When questioned by Workers’ Party MP Sylvia Lim why Singapore is not able to extradite Stanchart robber David Roach from Thailand, Senior Minister of State for Law Indranee Rajah evaded the question saying that the Singapore government is “working on it”:
“At present, Singapore is actively engaged in negotiations. Like many other ASEAN partners, we are hopeful that work on this instrument will be concluded as soon as possible.”
Minister Indranee Rajah unwittingly revealed the poor diplomatic relationship of Singapore with ASEAN countries, saying that Singapore has only extradition treaties with Malaysia and Brunei. The PAP Minister also blamed Indonesia for not signing the extradition treaty with Singapore:
“While there remains no ASEAN-wide initiative for the mutual recognition of arrest warrants, Singapore has special extradition arrangements with Malaysia and Brunei. This is down to the countries’ common law tradition and close relationship, and allows for the swift surrender of fugitives based on the recognition of arrest warrants. In addition, Singapore has signed an extradition treaty with Indonesia, which has yet to ratify the agreement.”
In the Stanchart robbery case, Thailand captured the Singapore robber who fled the country and refused to extradite him to Singapore, choosing to send him back to Canada.
The PAP Minister then defended Singapore’s poor diplomatic relations with ASEAN countries:
“But when it comes to expanding its extradition network, it is not a matter of numbers alone.

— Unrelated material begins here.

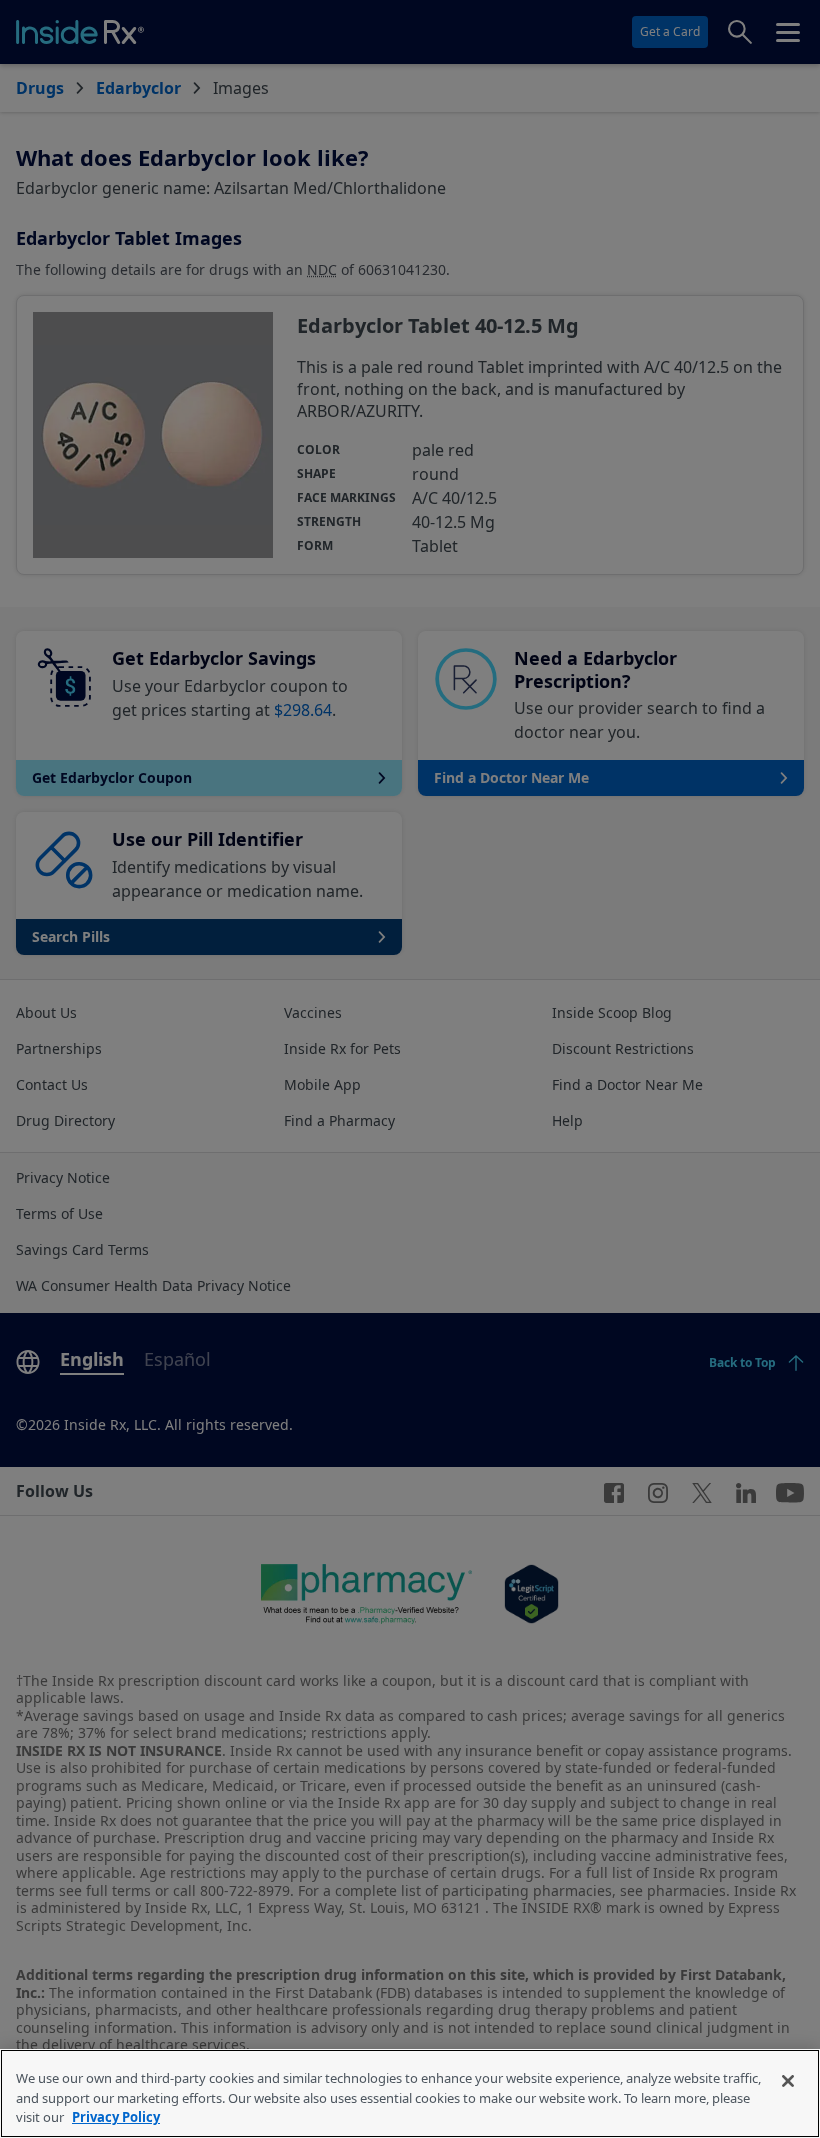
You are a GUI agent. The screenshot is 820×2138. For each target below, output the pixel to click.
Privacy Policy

Considerations include whether such an arrangement would be mutually beneficial for Singapore and the other country, and whether divergence in legal systems and procedures can be rationalised. Furthermore, extradition is a resource intensive process that can place a significant burden on our government agencies and judicial system. More importantly, an extradition arrangement, without adequate protections, carries risks to people in Singapore, including our citizens.”